Assigned task
When a line of the records contains "screenshot", copy it.
*** Opening Material for the task ***
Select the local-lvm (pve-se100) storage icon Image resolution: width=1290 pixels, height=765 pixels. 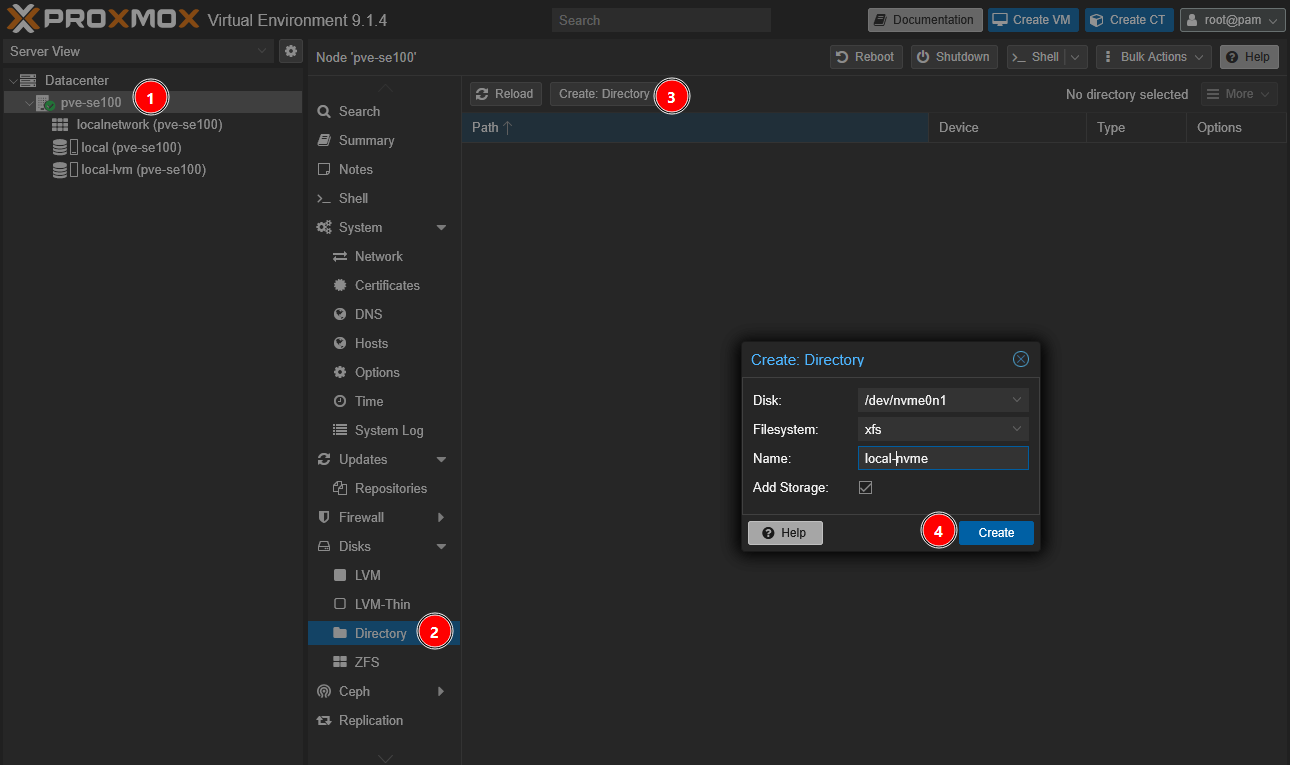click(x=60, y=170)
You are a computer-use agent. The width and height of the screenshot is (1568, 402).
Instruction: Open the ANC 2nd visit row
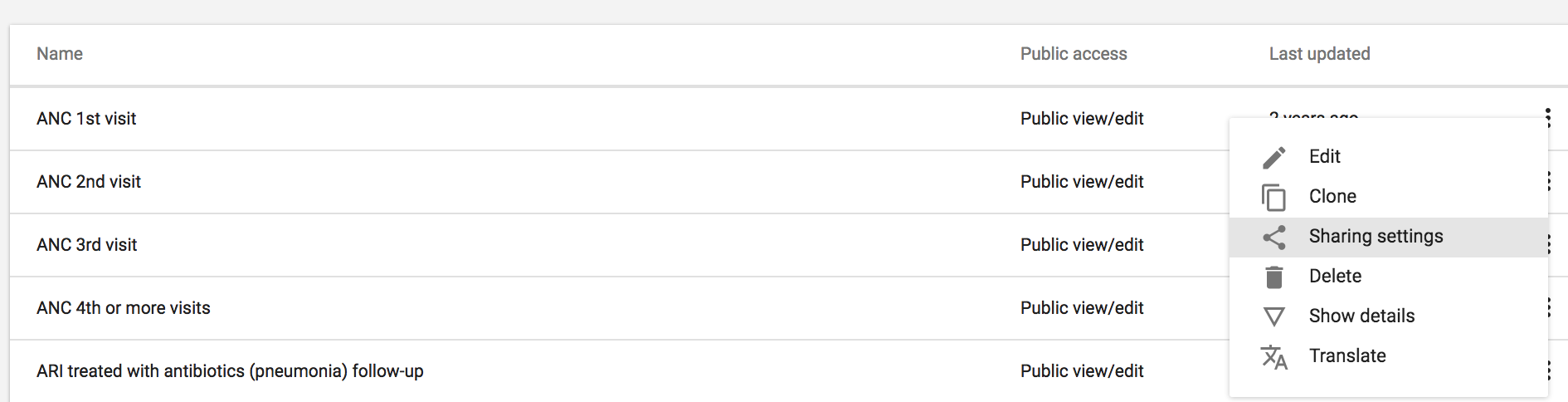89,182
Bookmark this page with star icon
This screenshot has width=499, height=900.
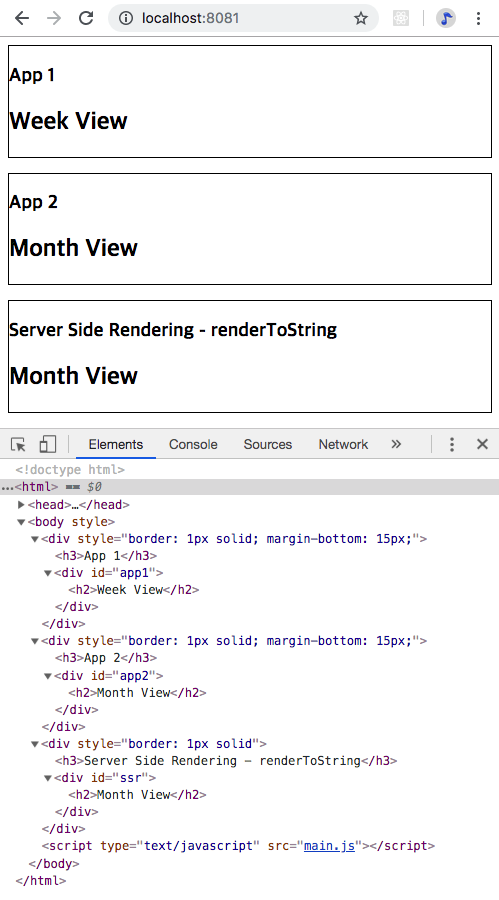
*** Closing Material for the task ***
Answer to this task
You are a computer-use agent. The width and height of the screenshot is (1568, 402).
This screenshot has width=499, height=900.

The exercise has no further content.